>>>
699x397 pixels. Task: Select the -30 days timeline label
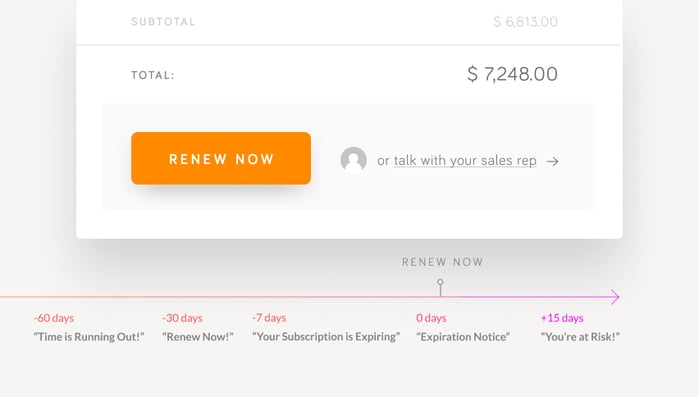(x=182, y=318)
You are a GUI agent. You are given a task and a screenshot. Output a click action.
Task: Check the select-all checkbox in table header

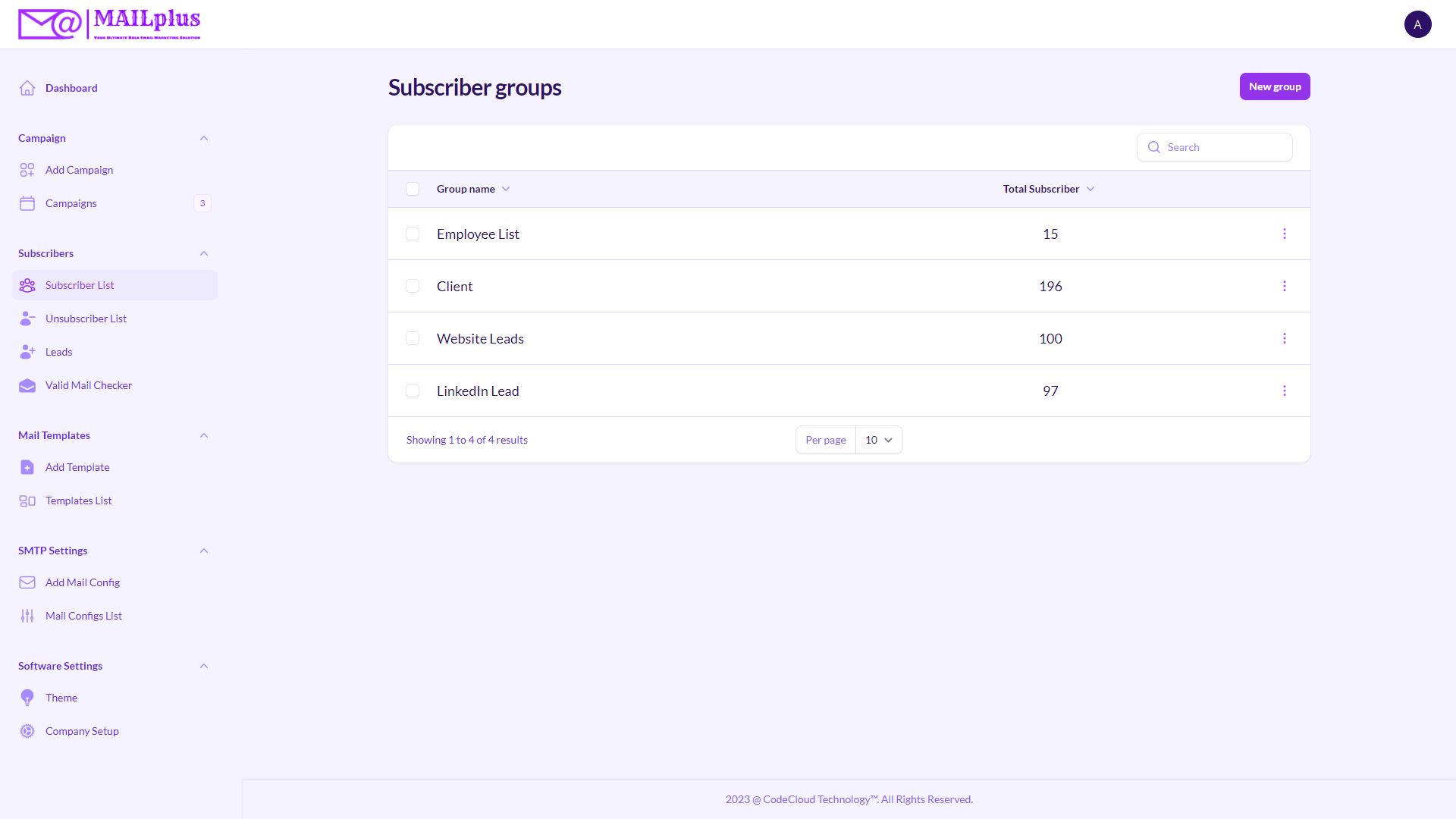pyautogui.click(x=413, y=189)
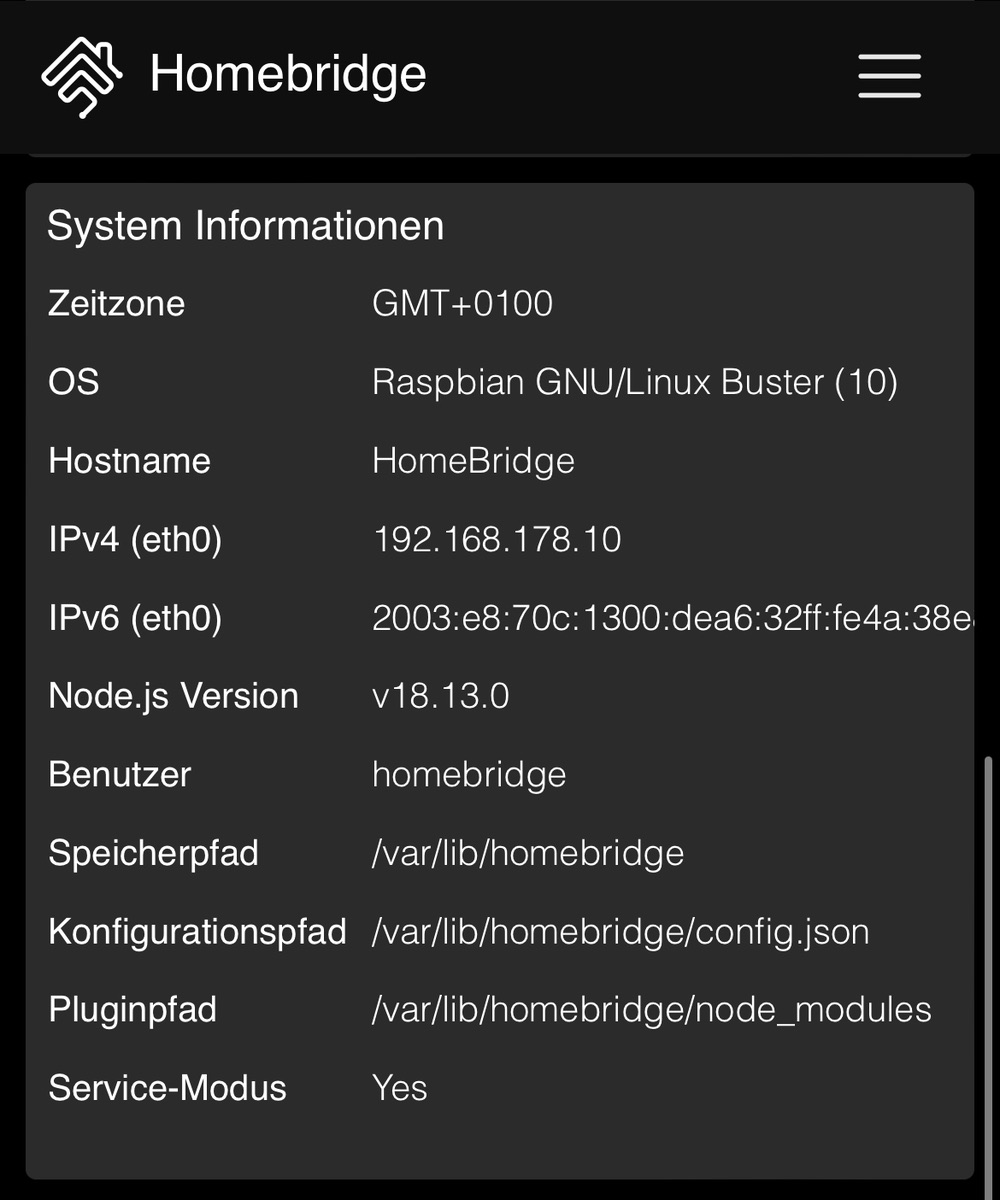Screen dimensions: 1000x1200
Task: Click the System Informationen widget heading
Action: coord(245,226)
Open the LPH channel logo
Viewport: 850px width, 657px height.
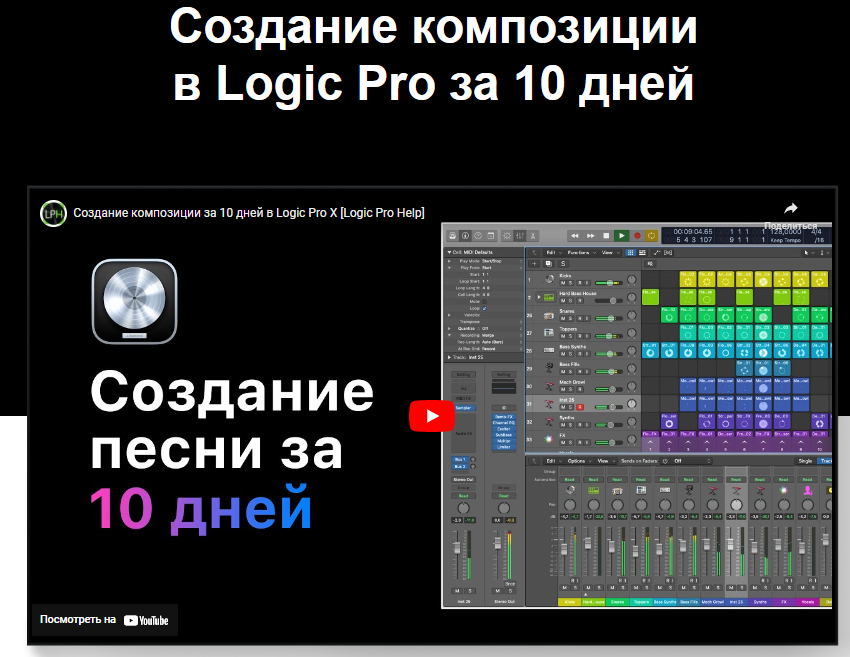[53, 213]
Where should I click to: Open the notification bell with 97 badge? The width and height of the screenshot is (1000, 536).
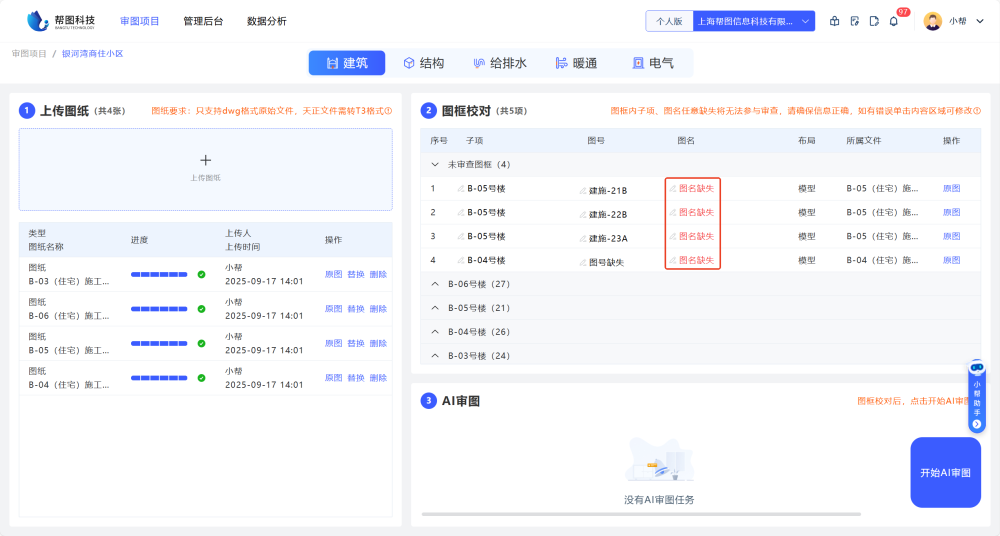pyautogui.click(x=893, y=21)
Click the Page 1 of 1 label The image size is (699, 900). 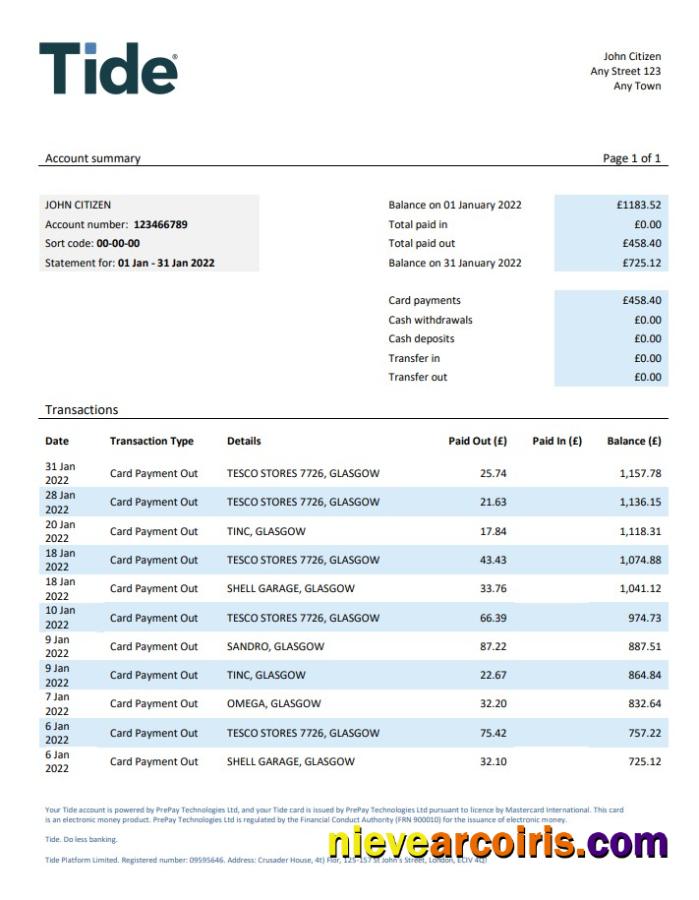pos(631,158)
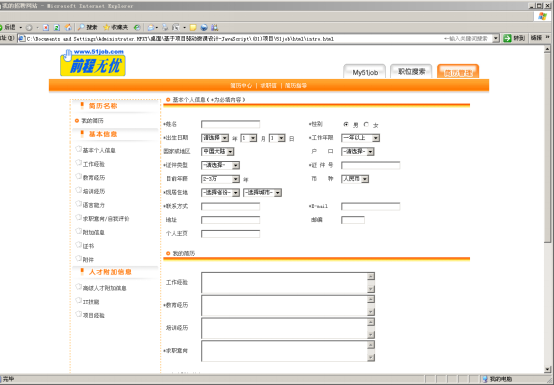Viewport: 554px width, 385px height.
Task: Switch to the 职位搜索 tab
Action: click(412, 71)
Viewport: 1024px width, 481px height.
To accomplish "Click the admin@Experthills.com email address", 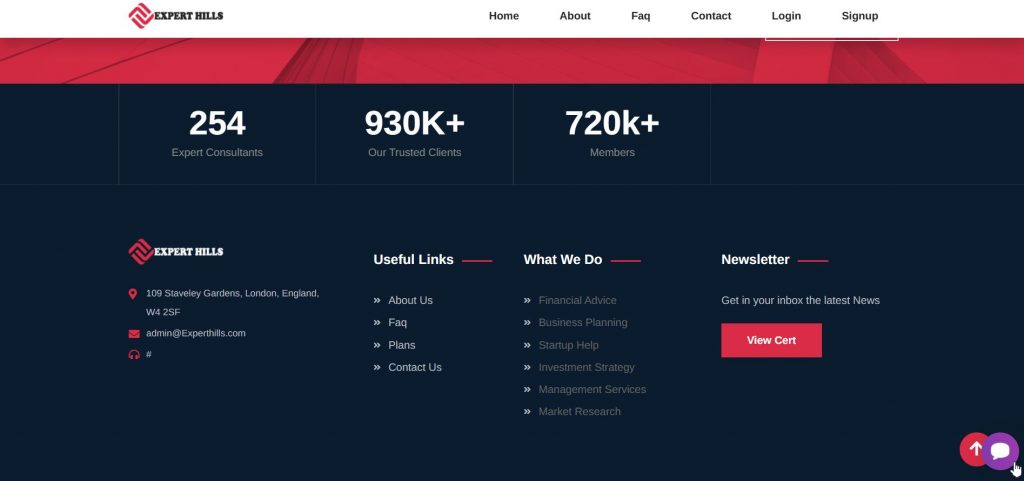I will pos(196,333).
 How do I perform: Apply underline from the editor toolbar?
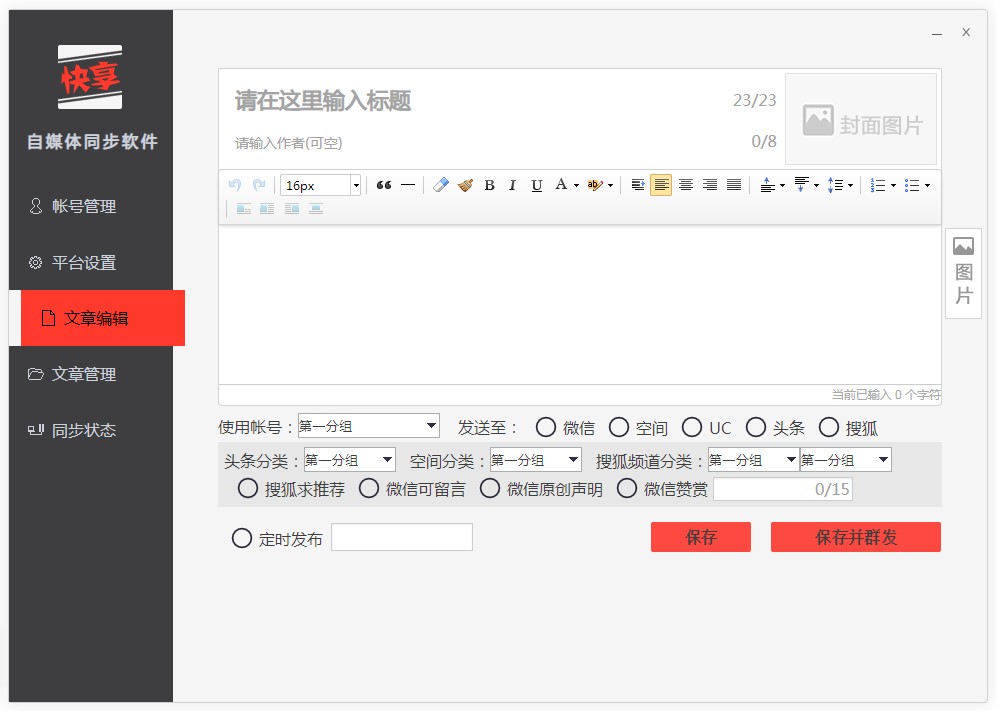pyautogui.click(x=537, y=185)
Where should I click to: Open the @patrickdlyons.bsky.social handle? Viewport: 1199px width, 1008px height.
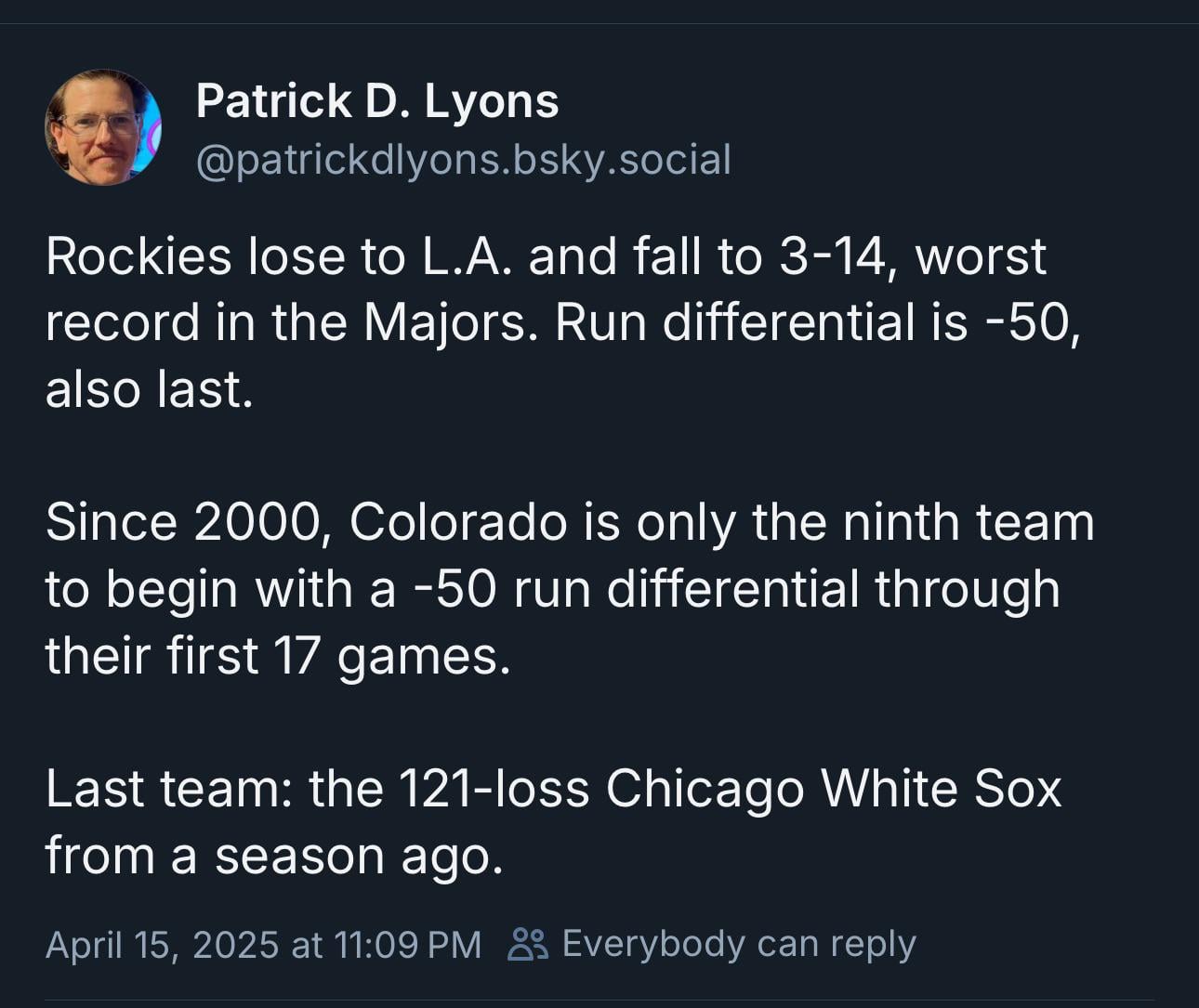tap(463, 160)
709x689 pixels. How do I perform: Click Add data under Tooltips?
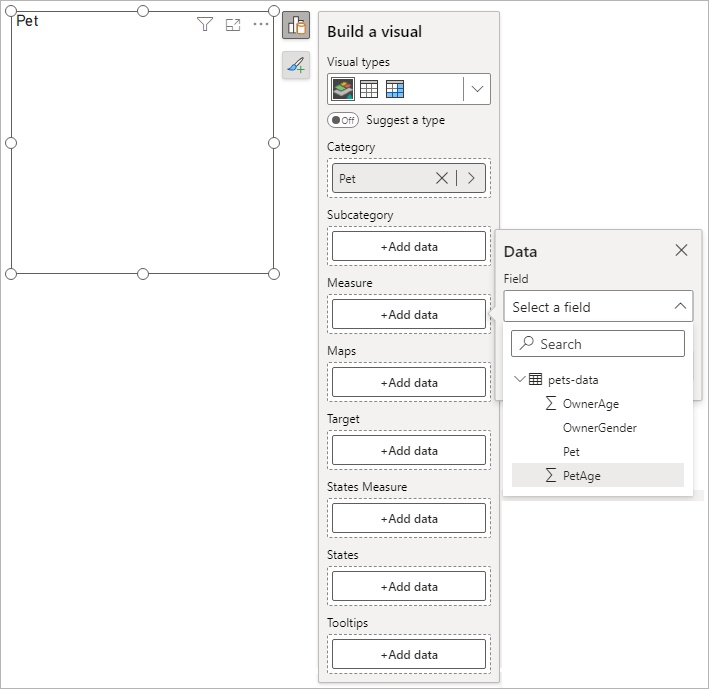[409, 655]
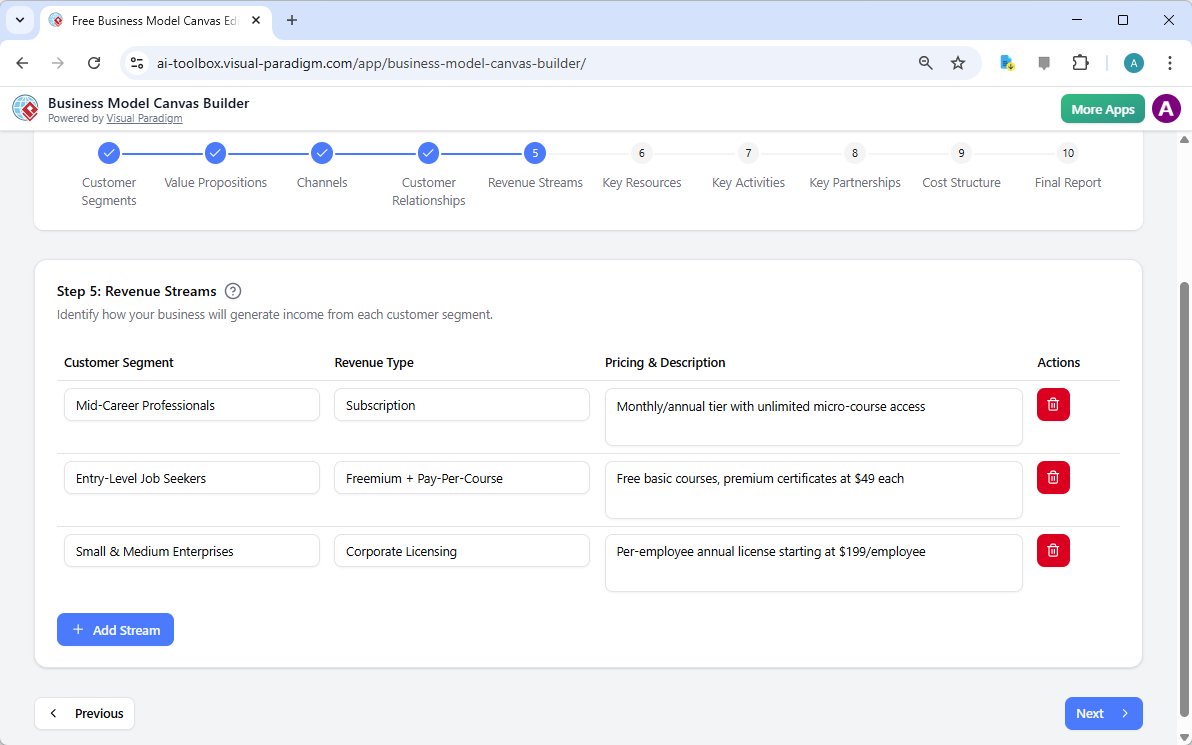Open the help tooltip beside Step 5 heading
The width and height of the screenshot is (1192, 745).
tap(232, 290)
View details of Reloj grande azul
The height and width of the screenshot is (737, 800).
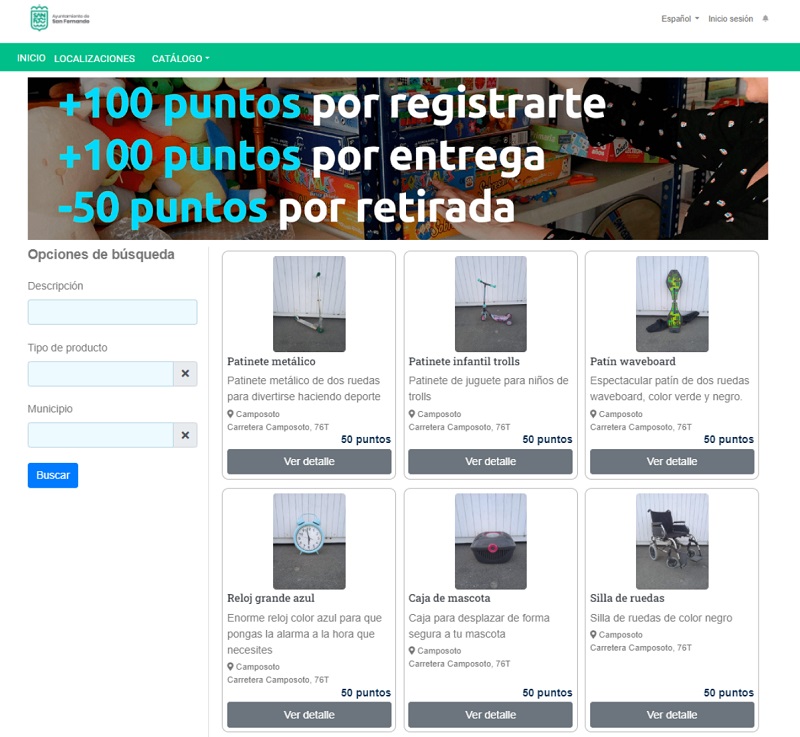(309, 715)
<<<
● Your assignment
Restate the lines above exactly, from the one bearing "How do I perform: Apply" through the final line of the material, both included, omitting pictures.

● Exercise output
 How do I perform: Apply underline from the editor toolbar?
pyautogui.click(x=537, y=185)
Where should I click to: Open the @patrickdlyons.bsky.social handle? Viewport: 1199px width, 1008px height.
tap(463, 160)
709x689 pixels. How do I perform: Click Add data under Tooltips?
[409, 655]
Open the help tooltip beside Step 5 heading
The width and height of the screenshot is (1192, 745).
tap(232, 290)
View details of Reloj grande azul
The height and width of the screenshot is (737, 800).
(309, 715)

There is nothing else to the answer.